Tasks to carry out:
a) In the journal entry on the intervention letter below, in which program was the assignment given?
b) Continue the journal entry on the intervention letter below, beginning after its final sentence.

(Text begins)

Tonight, I’ve been looking through my journal and blog entries that I’ve put together for my memoir and I came across this assignment that we did while I was in the Park Ridge Intensive Outpatient Program. I had forgotten all about it, which is a shame because the whole point of it was to change my daily thinking. I’m feeling a little nervous and raw about sharing it, but I feel like it’s important and I know I’m not the only person who feels this way, so to anyone else who feels this way, I just want to say- you are not alone.
June 21, 2016
The Intervention Letter (Assignment from Park Ridge IOP)
“The script each person reads during a family intervention is called the intervention letter. We are going to be writing an intervention letter to ourselves regarding our negative core beliefs.
Ideally, you want your letter to:
- Communicate genuine love and compassion for yourself, and to convey that you only want to see yourself get better
- Help yourself realize the severity of the impact of the core belief on daily life
- Help yourself to understand that your belief and its daily self-talk manifestations and behavioral impact cause hurt and pain
- Clearly express commitment to accept change through challenging negative core beliefs and living as if you believed new balanced beliefs about yourself/others/world
- Clearly express the consequences of not adjusting beliefs and living with old patterns of negative thinking”
I want you to know that I really love and care about you. You are a kind, compassionate, loving, and giving person. I admire your bravery. For example, you’ve traveled the world and you chose to join the Peace Corps. I admire how much you care about other people, as evidenced by your volunteer trip to the orphanage in Kenya, you joining the Peace Corps, you getting your M.A.Ed. in School Counseling, and the empathy you show by hurting and loving so deeply when others are hurt. I admire the strength it took to admit that you need help and to check yourself into the hospital. I admire your conviction and the commitment you’ve made to wellness in spite of your bipolar disorder. I want nothing more than to see you live a full, normal, and successful life. I know you have what it takes to do that and have the power within yourself.

(Text ends)
(Dataset extract begins)

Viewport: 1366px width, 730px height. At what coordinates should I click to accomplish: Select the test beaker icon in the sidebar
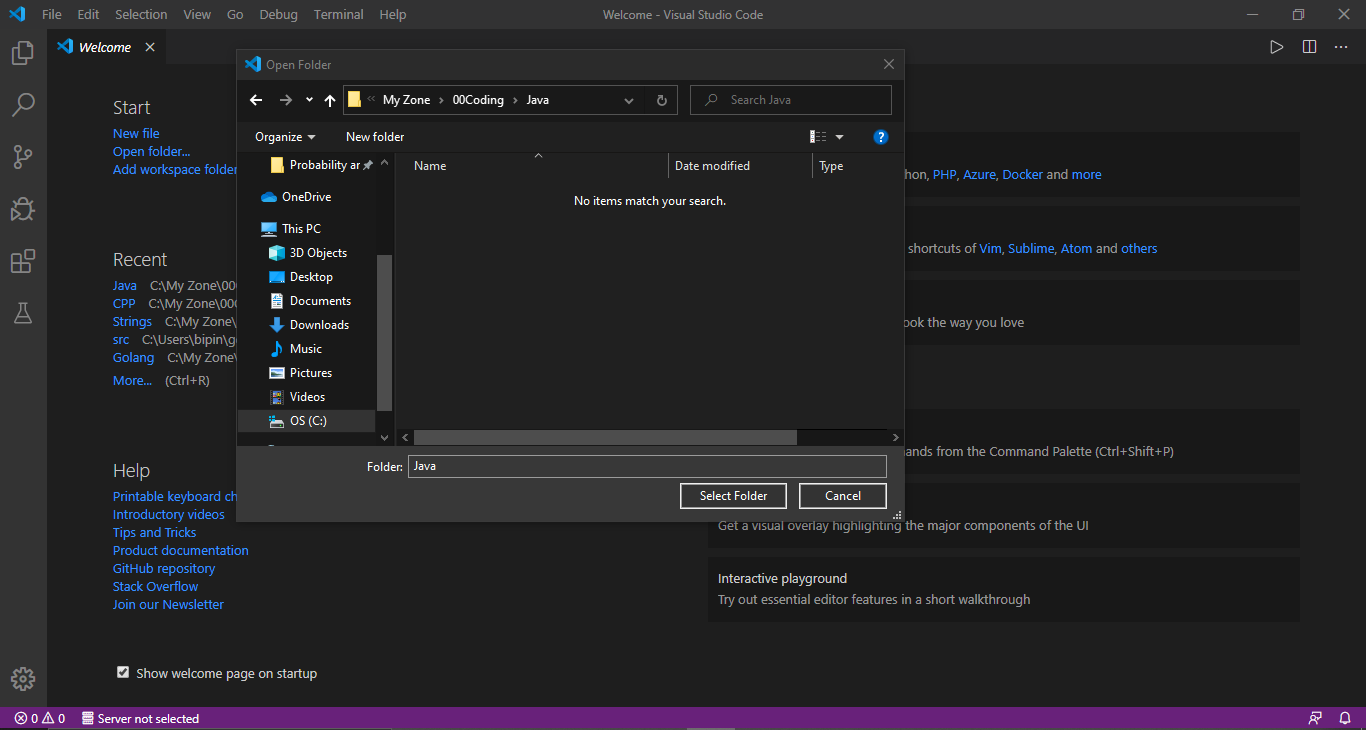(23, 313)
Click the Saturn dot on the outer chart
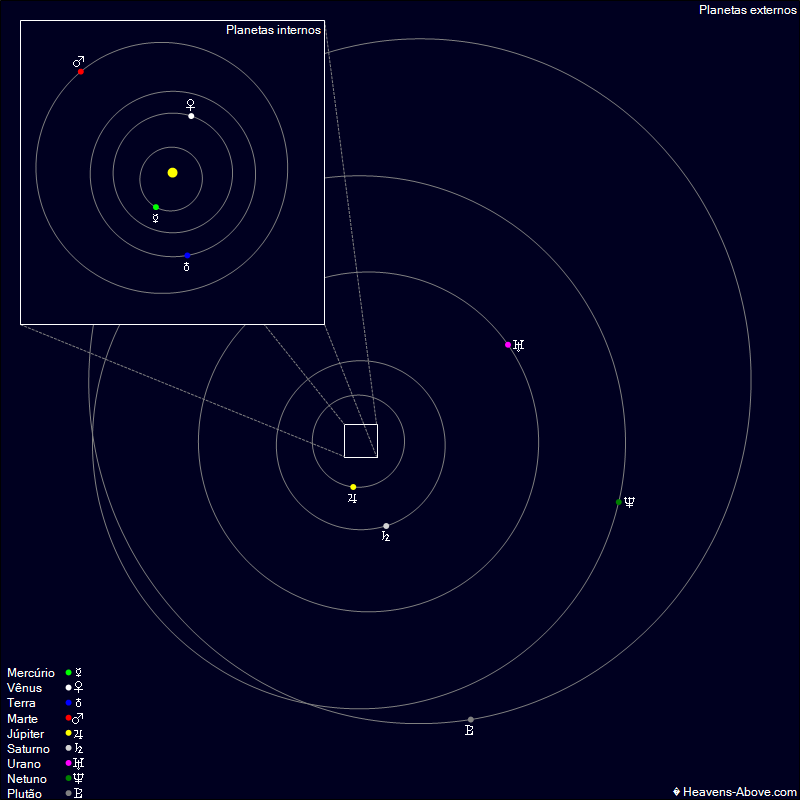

(Dataset extract ends)

Answer section:
a) The Park Ridge Intensive Outpatient Program.

b)
Catherine, I can see that your negative core belief that you are “not enough” has negatively impacted your life. You have avoided taking risks romantically and, over the past three years, you have spent most of your free time in your room on your bed alone except for the company of River. You have avoided spending time with friends because of your “not enough” core belief and it has had a negative effect on your wellness in terms of the progression of your recovery with bipolar disorder. You have, throughout your life, made incredibly questionable choices about the men you have dated because you didn’t think you deserved any better due to your belief of not being skinny, pretty, funny, smart, successful, and competent enough. You have dated men who disrespected you, cheated on you, or were even emotionally abusive to you and who didn’t respect what you wanted and didn’t respect your body. All this was because of your core belief that you are “not enough.”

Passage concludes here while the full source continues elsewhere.